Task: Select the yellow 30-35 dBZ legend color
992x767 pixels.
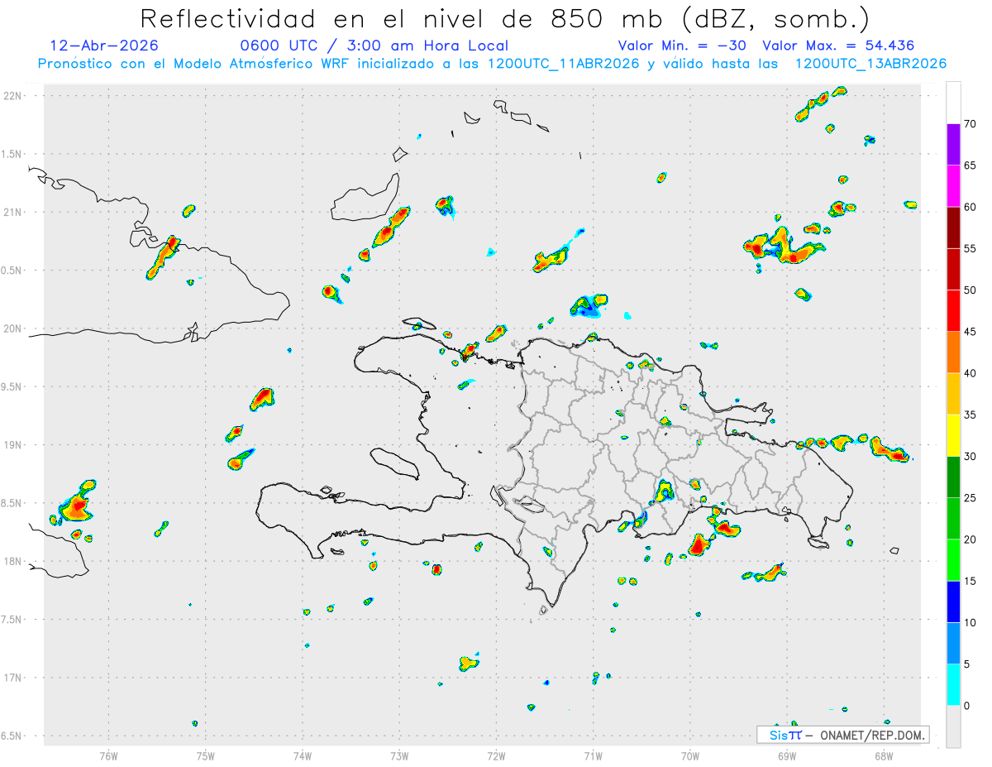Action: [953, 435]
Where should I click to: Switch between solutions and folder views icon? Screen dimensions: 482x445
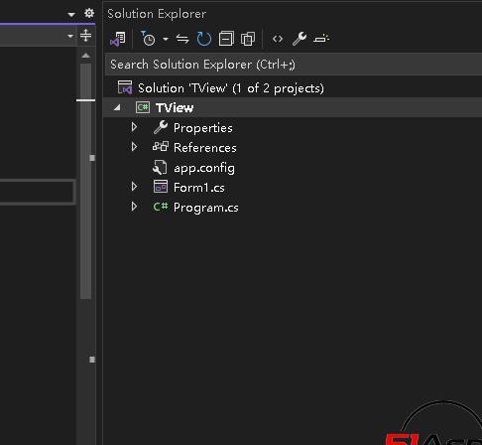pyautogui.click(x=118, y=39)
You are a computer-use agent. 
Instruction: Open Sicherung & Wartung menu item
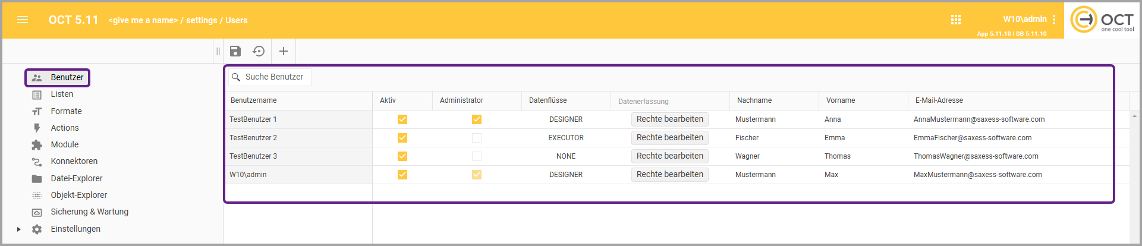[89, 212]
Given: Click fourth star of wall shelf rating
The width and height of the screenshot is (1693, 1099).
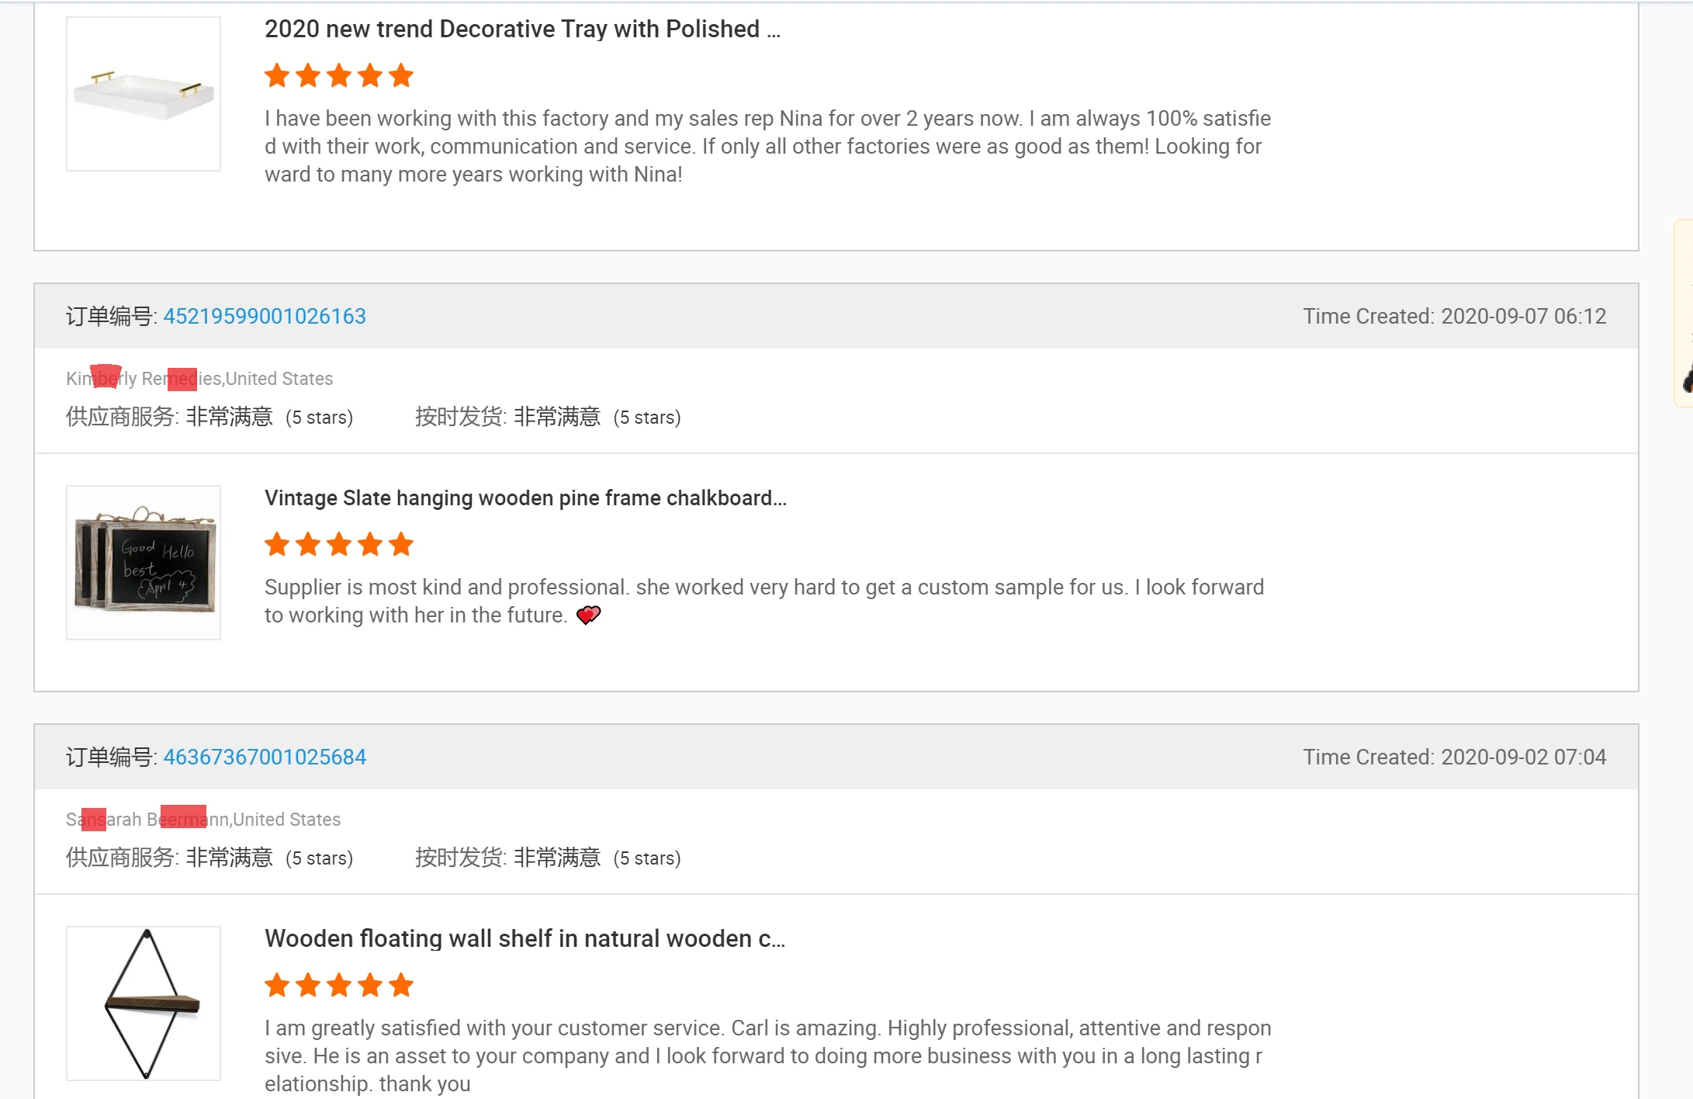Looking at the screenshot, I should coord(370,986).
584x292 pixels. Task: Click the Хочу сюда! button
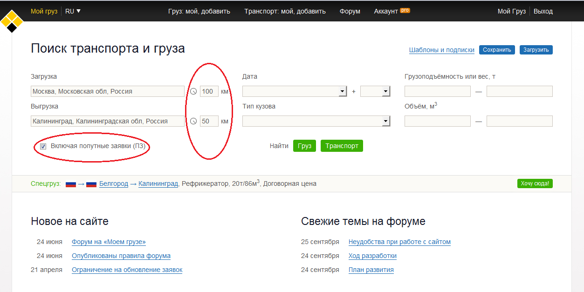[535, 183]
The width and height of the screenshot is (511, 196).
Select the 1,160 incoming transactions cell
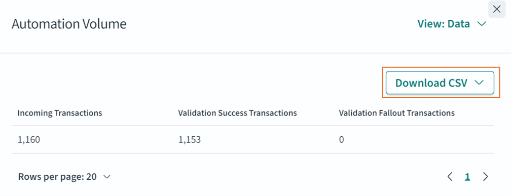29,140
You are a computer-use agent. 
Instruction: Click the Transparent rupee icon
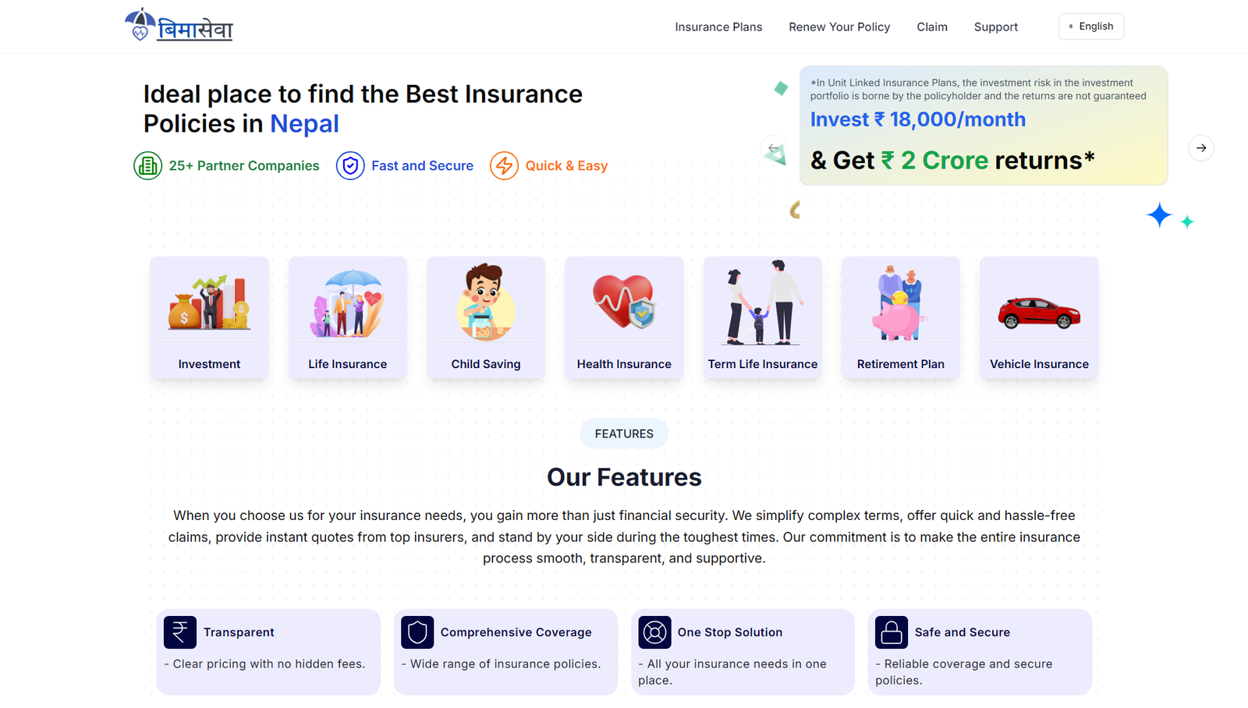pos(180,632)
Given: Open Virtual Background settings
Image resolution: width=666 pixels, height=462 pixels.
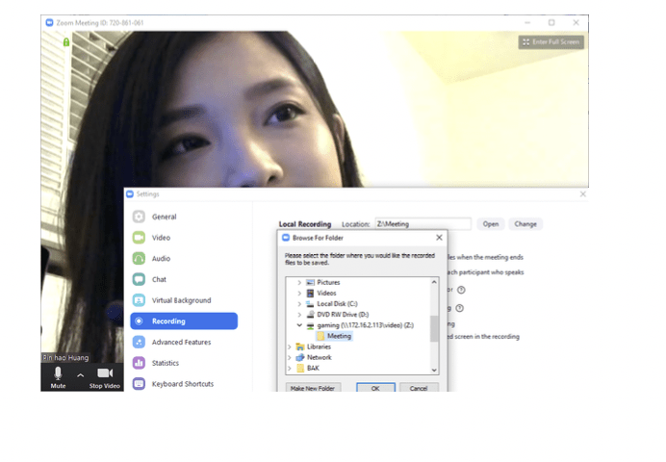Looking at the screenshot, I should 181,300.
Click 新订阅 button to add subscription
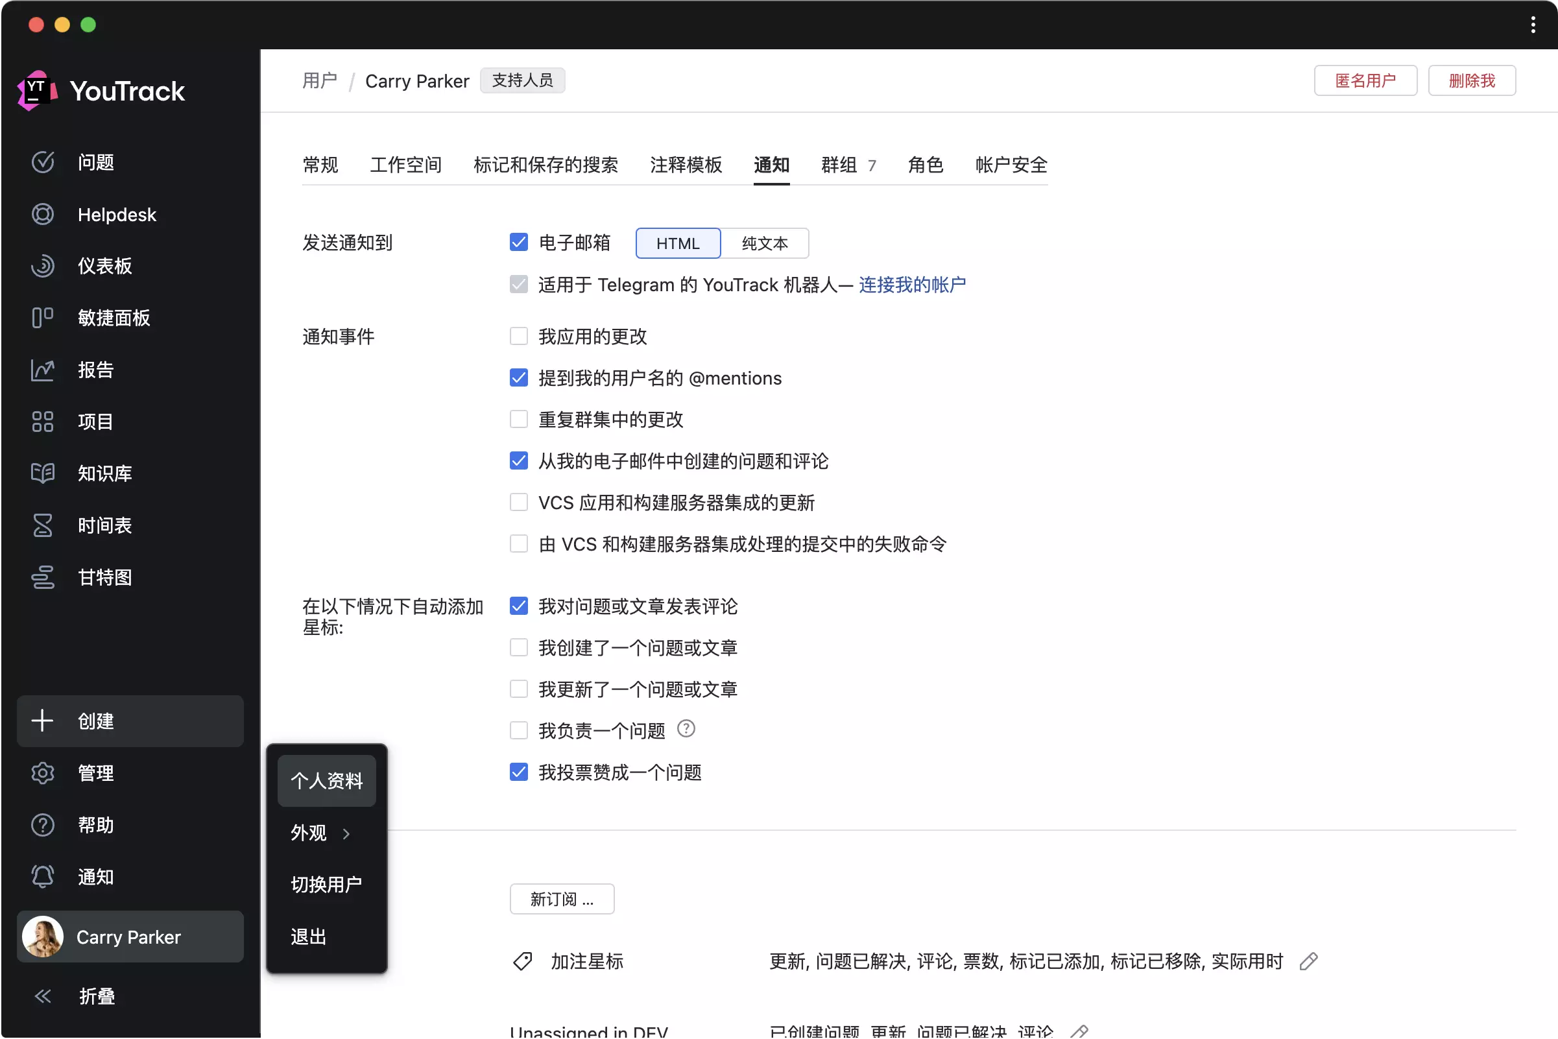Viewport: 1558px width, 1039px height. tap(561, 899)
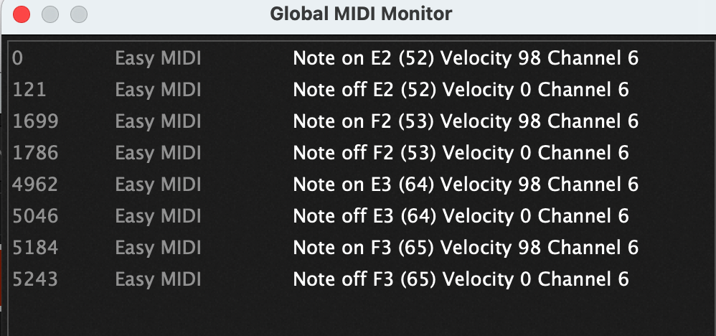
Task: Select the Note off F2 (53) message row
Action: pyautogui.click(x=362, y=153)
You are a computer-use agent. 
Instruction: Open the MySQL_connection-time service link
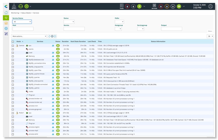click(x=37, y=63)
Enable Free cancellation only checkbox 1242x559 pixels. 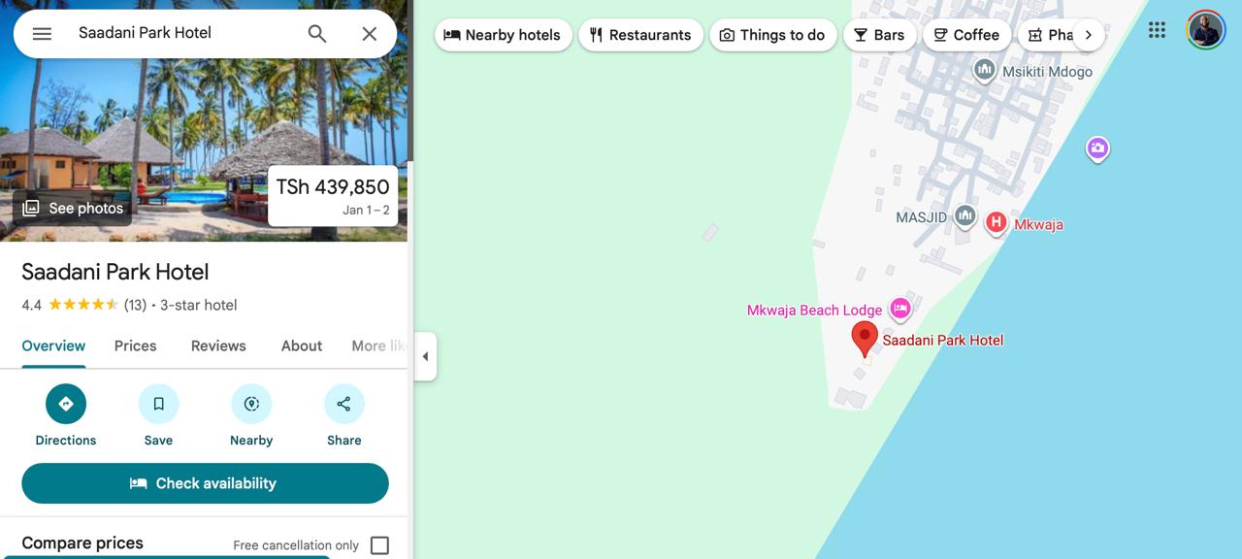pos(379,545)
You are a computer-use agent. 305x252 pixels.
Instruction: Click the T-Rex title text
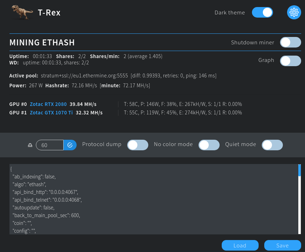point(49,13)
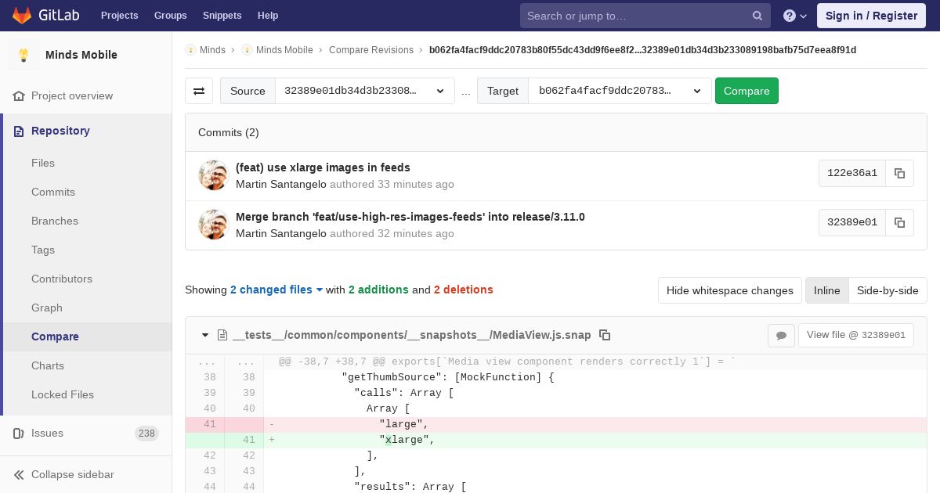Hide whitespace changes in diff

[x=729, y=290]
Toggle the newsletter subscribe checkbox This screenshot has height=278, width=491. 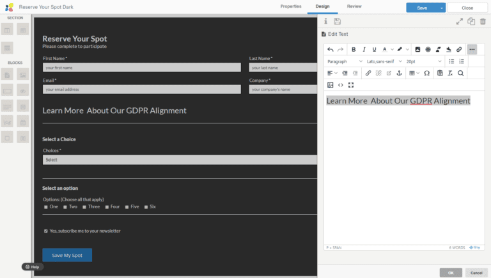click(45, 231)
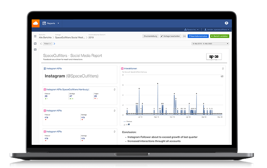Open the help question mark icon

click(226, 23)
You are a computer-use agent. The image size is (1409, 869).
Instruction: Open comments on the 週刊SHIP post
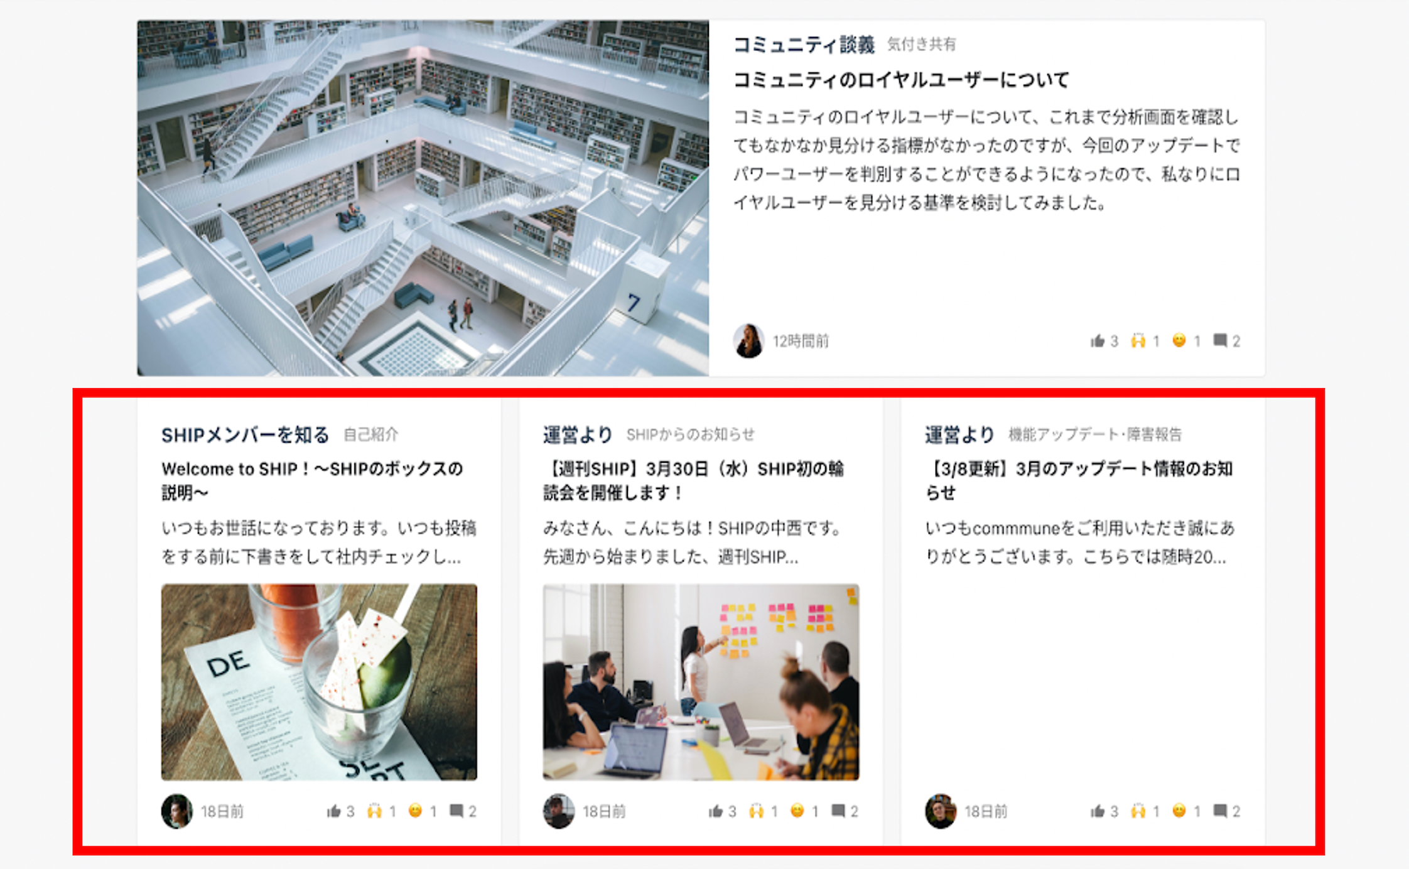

──────

Exercise objective =
Leave out the pictures and return, exactly as written, only the lines from the line with "You are a computer-use agent. The" through the end of the records above.

Response area =
You are a computer-use agent. The image size is (1409, 869).
Instruction: Open comments on the 週刊SHIP post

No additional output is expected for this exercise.